Santorum and Sex

Just when you thought it was safe for a Republican to go off the cuff again–after the whole Trent Lott debacle had subsided into distant memory–along comes Sen. Rick Santorum (R-Pa.) to stir the pot once more.

In an interview with the Associated Press, Santorum said, “I have no problem with homosexuality. I have a problem with homosexual acts. As I would with acts of other, what I would consider to be, acts outside of traditional heterosexual relationships.” When asked, “[I]f somebody is homosexual, you would argue that they should not have sex?” Santorum responded, “[I]f the Supreme Court says that you have the right to consensual sex within your home, then you have the right to bigamy, you have the right to polygamy, you have the right to incest, you have the right to adultery. You have the right to anything. Does that undermine the fabric of our society? I would argue yes, it does.” Further, he argued, “[S]ociety is based on one thing: that society is based on the future of the society. And that’s what? Children. Monogamous relationships,” meaning a “healthy, stable, traditional family.”

The logic there, typically embraced by conservatism, is that the health of our society depends on children being born and then raised in a way that maximizes their ability to contribute to society as adults and make more children to continue society. This is, on its face, reasonable. However, criminalizing homosexual behavior for not fitting into that mold (since it’s not “traditional” despite its long history and doesn’t result in more children being born) is worse for the fabric of society as a whole than if it were left legal.

The real problem stems from the apparent notion that homosexuality is not valid. Let’s say the facts were changed, with homosexual conduct being necessary for procreation and human history backing it as the “right” sexuality. Would Santorum, in such a world, then consider it beneficial to criminalize heterosexual sex, seeing as how he is heterosexual? Would he be willing to forgo his sexuality in the same way he is asking others to do? Anyone who considers such a stifling environment and the unhappiness it would engender should say no, but if you believe that the “right” sexuality is inherent to you already, you only need to choose it, then the prospect of forcing people away from a “deviant” sexuality is plausible. So instead of thinking that he’s asking homosexuals to just go without sex, perhaps Santorum thinks every homosexual is a closet heterosexual who might embrace heterosexuality once homosexuality is illegal.
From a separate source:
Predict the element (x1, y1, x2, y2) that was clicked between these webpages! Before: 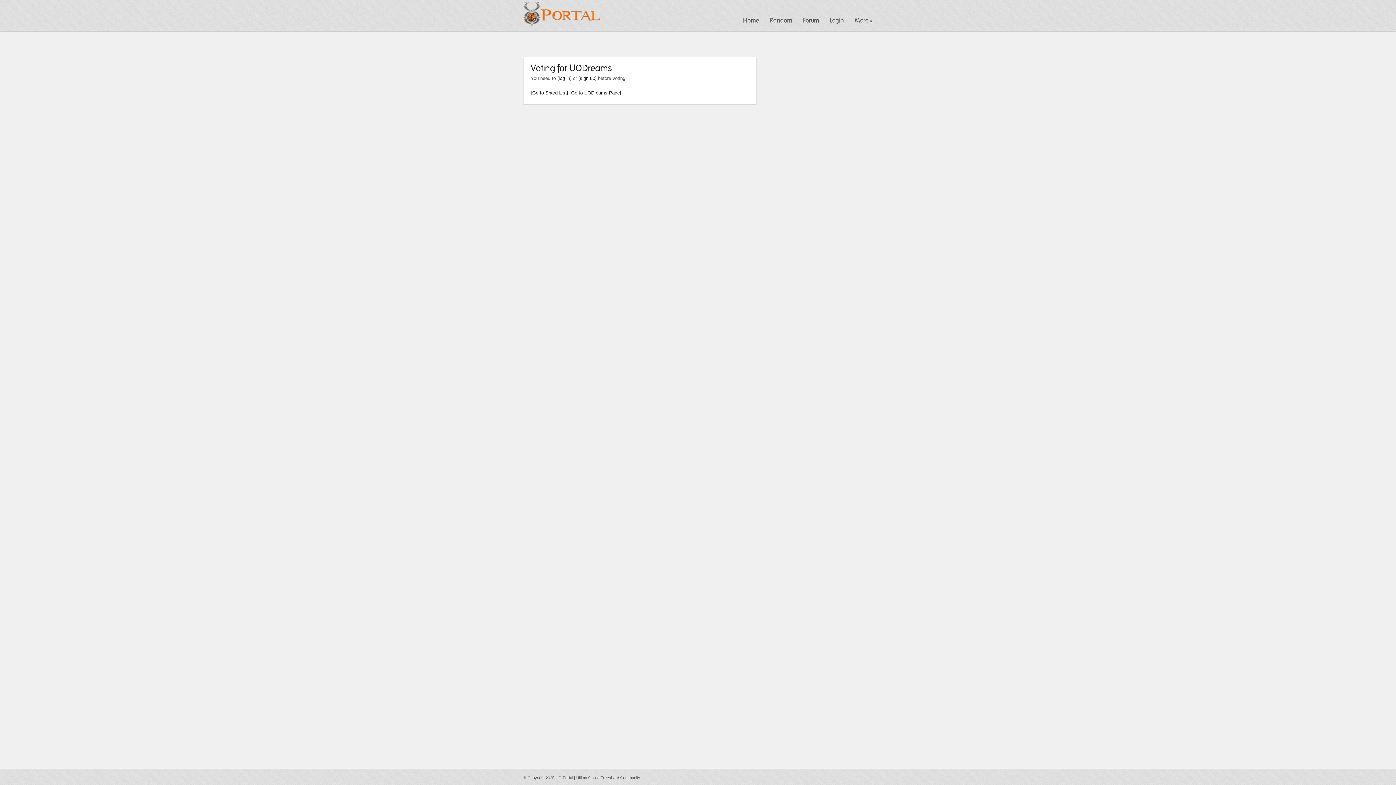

But this is a false hope, as differences between heterosexuals illustrate. For example, one of my friends is a real “leg man.” There is nothing he likes better than long, graceful legs on a woman. Me, I hardly look at legs at all. As Jerry Seinfeld pointed out, “I’ve got legs,” so why not look at things you don’t already have? Did our individual tastes come about because my friend chose to like legs while I didn’t? Of course not. He sees a nice pair of legs and it attracts him without his having to think about it, while I see the same legs but don’t have the same reaction. Would Santorum propose it’s possible to force me to become interested in legs or for my friend to lose his interest? I doubt it. Why should homosexuality be any different? Just as my friend might disagree with me as to whether a given woman is attractive or not, a lesbian might do the same. Or we might agree, and for exactly the same reasons! Is her appraisal of what “does it” for her any less honest than mine or my friend’s?

The opposite of this is the unfounded fear that the presence of homosexuals will encourage heterosexuals to become homosexual, thereby denying society the children and traditional families it needs to continue. Beyond some chance experimentation in college, at most, there’s just not much to this. One would think that, with the predominance of heterosexuals in society, it would be the homosexuals who feel the most pressure to change. And indeed they do feel that pressure, yet they don’t stop being homosexuals. Instead, at most, they hide in the proverbial closet. Why assume that heterosexuals would be more susceptible to being “turned” than homosexuals?

Or what about monogamous heterosexual couples that refuse to have children? Aren’t they, on balance, injuring society by not having children, just like homosexuals? What if other future couples decide to follow their example because they decide that having kids is just a hassle and it gets in the way of career and vacations and cocktail parties? Criminalize that as well?

If Santorum can imagine the anguish and pain he would feel if his right to be intimate with his wife were removed, why not apply that same reaction to homosexuals who he would deny the opportunity to find and experience the same intimacy? Banning homosexual sex won’t make homosexuals marry and have heterosexual sex as much as it will only cause a significant part of the population to feel estranged from society, with no corresponding benefit to anyone else. At least with punishing those who impose their sexuality upon nonconsenting partners you can measure the benefit in the protection afforded to the victims. But banning consenting homosexual sex doesn’t help society much at all.

Santorum is free to dislike the prospect of homosexual sex, or even try to persuade people to not engage in it, but the bigger threat to society is having the government enforce one kind of sexual expression rather than letting people engage in the mutual pursuit of happiness.